Tuesday, August 16, 2016

A physics extravaganza

For today's post: exciting goings-on from the wide world of physics. We'll begin with "Latest search for dark matter draws a blank."

If only the hunt were this simple
Dark matter, you'll recall, is hypothesized stuff that (a) exhibits its presence through its gravitational effects on familiar/normal matter, for example on the rotational characteristics of galaxies and (b) doesn't interact with electromagnetic radiation, of which ordinary light is an example (hence the "dark" part of the name). Dark matter is most often expected to take the form of (many) tiny particles of a type(s) yet to be observed.

Alas, after several searches, no such particle(s) has been discovered. The experiments -- including the latest, per the above link -- do not disprove that such particles exist, but they do narrow down the mass range such particles might inhabit. Likewise interesting on this topic, "Why dark matter still proves difficult to detect."

Speaking of particles not found, a much ballyhooed "bump" in the data at the Large Hadron Collider -- possible harbinger of some "new" physics beyond the Standard Model -- has been discounted as mere statistical fluke. See "New particle hopes fade as LHC data 'bump' disappears." It pays to be cautious about exciting or provocative results. (A study reporting "We didn't find anything new," on the other hand, is apt to be true.)

Likewise not found: another dark-matter particle candidate, so-called sterile neutrinos that interact only with gravity. See "Search for fourth type of neutrino turns up none." The Standard Model continues to hang in there ...

Electromagnetism at work
A dominant theme in modern physics is unification, in which seemingly disparate phenomena are shown to be related. Electricity and magnetism were thought to be separate forces until James Maxwell demonstrated their inter-connectedness -- and so, we now speak of electromagnetism.

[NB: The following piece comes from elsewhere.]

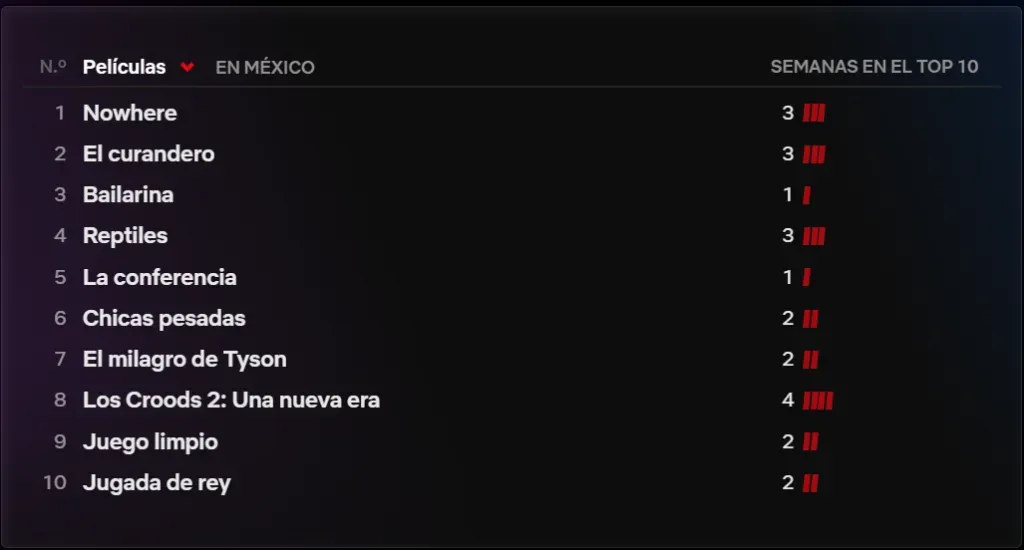Click the Reptiles movie title
1024x550 pixels.
[x=125, y=236]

Physicists have since found and demonstrated an underlying relationship unifying the so-called "weak force" (involved in the process of radioactive decay) with the electromagnetic force. Some theorists have suggested the possibility of a further unification, connecting the electro-weak force with the so-called "strong force" (that binds quarks together to form protons and neutrons, and that binds nuclei together despite the mutual electrical repulsion of protons). Every conceptual experiment that might demonstrate the latter candidate unification appears far beyond the capacity of current (or any reasonably achievable) technology.

Despite decades of trying, theoretical efforts to combine the aforementioned fundamental forces with yet another fundamental force, that of gravity, have failed dismally. (String theories, of which there are many, are such attempts -- and no string theory yet offered has been amenable to experiment.) Perhaps we should stop looking. That, at least, is the premise of the thought-provoking article, "Grand Unification May Be A Dead End For Physics."

Those of you keeping score at home will have noticed I've mentioned four fundamental forces of nature: electromagnetism, weak, strong, and gravitational. Just to be wacky for a moment, and taking a trip into fringe science (with a dark-matter component to it), consider this speculation, "A Fifth Force: Fact or Fiction?"

How small can we go?
How long can Moore's Law (loosely speaking, the steady improvement in semiconductor-device miniaturization) continue? Past predictions of the trend's demise have proven premature. This prediction has a slightly better claim than most to credibility -- it's a forecast of the semiconductor industry itself. See "Transistors Will Stop Shrinking in 2021, Moore’s Law Roadmap Predicts."

And for our final item of this post -- and as long as we're looking "out there" -- consider that "‘Tractor beams’ build atom-by-atom assembly in mid-air." As in:

Physicists have manipulated 50 individual atoms at once in a dramatic upscaling of a technique vital to quantum computing.

Truly, we live in interesting times.